The first generation that needs to learn unlearning
- Diana Gramada
- Jan 26
- 3 min read
We were raised to believe that knowing more makes you smarter.
Then AI showed up and memorized the entire internet in about five minutes and suddenly your university degree looks like a very expensive PDF.
We were trained to collect answers, not to question them.
You did not get points for asking “why does this system exist” or “who benefits from this answer.” You got points for circling the correct option and staying inside the lines like a well behaved future employee. Degrees, certifications and job titles were treated as permanent proof of relevance. That model worked when systems evolved slowly and knowledge had time to age gracefully. Today, information expires faster than people are willing to admit.
AI can retrieve facts instantly. It cannot understand context in the way humans can. It does not grasp intention, moral weight, cultural nuance or long term consequences. The uncomfortable part is that many humans stopped practicing those skills because the system did not reward them. When AI began outperforming humans it exposed how underused human judgment had become.
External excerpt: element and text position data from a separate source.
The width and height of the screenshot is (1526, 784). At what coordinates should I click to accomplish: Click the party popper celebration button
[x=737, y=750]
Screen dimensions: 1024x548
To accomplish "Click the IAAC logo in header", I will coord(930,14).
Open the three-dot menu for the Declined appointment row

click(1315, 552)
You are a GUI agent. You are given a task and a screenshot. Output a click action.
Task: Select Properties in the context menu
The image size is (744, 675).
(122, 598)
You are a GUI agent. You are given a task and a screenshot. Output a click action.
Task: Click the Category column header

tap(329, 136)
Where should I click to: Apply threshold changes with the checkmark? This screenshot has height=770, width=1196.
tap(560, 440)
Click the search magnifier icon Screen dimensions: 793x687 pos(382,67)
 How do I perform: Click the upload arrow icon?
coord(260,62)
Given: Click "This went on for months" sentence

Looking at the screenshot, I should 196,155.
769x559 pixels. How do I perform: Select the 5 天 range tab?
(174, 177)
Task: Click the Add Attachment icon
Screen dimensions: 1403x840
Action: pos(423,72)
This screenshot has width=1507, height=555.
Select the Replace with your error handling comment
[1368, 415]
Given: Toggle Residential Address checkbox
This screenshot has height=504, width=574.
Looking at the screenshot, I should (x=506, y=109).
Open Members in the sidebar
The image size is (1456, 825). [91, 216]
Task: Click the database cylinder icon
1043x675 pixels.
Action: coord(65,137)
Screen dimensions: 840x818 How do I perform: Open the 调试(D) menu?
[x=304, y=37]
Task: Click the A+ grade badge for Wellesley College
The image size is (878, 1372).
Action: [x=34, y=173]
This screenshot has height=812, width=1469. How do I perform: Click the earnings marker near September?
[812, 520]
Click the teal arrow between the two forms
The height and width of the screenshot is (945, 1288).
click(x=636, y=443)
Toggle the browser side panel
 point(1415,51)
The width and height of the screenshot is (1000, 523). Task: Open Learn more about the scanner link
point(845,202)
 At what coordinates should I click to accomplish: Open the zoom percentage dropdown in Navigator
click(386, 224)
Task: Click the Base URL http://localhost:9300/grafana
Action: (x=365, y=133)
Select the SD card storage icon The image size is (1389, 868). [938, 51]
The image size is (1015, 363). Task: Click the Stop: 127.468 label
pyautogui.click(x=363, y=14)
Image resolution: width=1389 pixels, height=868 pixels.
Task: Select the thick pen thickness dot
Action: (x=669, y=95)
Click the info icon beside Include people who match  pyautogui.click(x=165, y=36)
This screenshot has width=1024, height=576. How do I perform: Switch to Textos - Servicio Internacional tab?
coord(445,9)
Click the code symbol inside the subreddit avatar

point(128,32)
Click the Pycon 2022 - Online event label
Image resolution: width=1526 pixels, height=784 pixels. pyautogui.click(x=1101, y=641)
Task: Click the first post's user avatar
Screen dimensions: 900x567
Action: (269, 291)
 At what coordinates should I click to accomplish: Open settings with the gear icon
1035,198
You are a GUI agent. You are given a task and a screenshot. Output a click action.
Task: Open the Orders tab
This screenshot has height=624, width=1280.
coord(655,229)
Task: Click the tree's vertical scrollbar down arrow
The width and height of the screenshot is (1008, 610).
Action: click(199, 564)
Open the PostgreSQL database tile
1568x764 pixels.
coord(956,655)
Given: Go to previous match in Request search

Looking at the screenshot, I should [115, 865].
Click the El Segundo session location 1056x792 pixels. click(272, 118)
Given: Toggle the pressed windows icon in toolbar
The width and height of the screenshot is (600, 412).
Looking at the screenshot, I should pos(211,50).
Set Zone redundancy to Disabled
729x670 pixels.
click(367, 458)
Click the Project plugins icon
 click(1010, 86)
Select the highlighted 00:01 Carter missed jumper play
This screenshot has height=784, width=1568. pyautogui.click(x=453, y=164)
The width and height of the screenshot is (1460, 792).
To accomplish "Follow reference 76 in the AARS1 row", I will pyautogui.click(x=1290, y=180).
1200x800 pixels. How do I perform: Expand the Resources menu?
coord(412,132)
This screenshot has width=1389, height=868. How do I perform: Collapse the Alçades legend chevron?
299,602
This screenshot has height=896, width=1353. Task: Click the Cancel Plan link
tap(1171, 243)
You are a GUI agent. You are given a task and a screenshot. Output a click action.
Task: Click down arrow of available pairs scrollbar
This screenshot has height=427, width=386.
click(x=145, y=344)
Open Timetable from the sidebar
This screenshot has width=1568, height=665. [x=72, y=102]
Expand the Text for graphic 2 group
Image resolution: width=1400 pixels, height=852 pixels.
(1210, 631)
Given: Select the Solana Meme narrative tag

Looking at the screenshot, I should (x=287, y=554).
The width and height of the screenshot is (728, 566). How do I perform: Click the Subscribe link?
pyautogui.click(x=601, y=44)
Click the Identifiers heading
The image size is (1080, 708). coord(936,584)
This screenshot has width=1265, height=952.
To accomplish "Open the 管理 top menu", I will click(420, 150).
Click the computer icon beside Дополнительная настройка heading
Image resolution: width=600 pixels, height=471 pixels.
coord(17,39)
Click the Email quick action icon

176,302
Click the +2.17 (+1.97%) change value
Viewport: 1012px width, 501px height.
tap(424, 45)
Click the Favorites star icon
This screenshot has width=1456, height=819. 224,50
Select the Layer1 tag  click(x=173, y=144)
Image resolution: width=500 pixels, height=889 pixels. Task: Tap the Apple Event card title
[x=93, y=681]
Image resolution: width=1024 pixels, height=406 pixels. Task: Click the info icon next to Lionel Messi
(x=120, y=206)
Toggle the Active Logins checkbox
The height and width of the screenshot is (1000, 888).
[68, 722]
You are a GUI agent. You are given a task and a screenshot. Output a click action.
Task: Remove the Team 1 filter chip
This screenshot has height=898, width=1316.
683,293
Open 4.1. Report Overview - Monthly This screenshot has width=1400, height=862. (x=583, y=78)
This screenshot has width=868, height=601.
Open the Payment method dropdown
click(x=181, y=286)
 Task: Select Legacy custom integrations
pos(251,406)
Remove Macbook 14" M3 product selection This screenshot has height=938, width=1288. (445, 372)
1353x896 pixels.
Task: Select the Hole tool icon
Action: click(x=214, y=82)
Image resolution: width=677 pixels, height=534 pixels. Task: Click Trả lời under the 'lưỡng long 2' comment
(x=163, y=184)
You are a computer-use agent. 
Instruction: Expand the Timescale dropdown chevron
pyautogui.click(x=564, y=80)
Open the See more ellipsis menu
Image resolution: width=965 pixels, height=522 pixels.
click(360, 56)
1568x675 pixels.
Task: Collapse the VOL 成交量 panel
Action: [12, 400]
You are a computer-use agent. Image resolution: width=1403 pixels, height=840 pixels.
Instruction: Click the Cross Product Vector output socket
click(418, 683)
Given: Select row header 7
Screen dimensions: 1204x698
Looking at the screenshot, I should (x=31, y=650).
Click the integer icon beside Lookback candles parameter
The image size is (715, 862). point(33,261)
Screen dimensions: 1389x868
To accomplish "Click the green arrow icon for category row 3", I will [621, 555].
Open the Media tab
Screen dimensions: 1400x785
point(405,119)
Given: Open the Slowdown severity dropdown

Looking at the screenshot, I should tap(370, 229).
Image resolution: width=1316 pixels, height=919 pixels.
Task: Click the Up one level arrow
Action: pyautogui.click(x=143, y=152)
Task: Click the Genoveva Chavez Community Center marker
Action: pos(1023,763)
This is where unlearning enters the conversation and this is also where people become defensive.
Unlearning feels like failure because it requires admitting that something you trusted, defended or built your identity around is no longer useful. Humans prefer loyalty to familiar ideas over adaptation, even when those ideas are actively holding them back. We often call this consistency, professionalism or principle when it is actually fear of looking uninformed.
A clear example is the obsession with hard skills. For years, people were told that learning specific tools would future proof their careers. Learn this software, master that platform, collect certifications and stability will follow. AI learned all of those tools at once and did not even need a tutorial. Now the valuable skill is not knowing how to use a tool, but knowing when it should be used, why it should be used and when its output should be questioned. The people panicking are not those without skills, are the ones whose skills operate without thinking.
Unlearning means removing mental shortcuts that no longer function in the current environment. Assumptions like believing that confidence equals correctness, that professional language guarantees truth or that past success ensures future relevance are no longer reliable. Nostalgia is fine for music and memories.
Artificial intelligence has made thinking uncomfortable again.
For a while, speed replaced reflection and automation replaced understanding. AI flipped that comfort on its head. Humans are now forced to evaluate outputs, question results, recognize hallucinations and accept uncertainty without collapsing emotionally.
The real divide in the future will not sit between people who use AI and people who refuse it. That framing is convenient but shallow. The difference will show up between those who are willing to revise how they think and those who guard old ideas as if they were personal property. One side adjusts when the environment changes, questions its own certainty, and accepts discomfort as part of growth. The other side spends energy complaining online, pointing fingers at technology and avoiding the harder realization that the ground shifted long before AI arrived.
The real homework for this generation has very little to do with speed or effort. Working harder and learning faster only help when direction is clear. What matters now is the ability to let go of ideas that no longer match reality, to develop judgment instead of relying on reflex and to stay mentally flexible in a world that no longer rewards confidence just because it sounds familiar.
AI raised the bar, and many of the old excuses no longer hold up.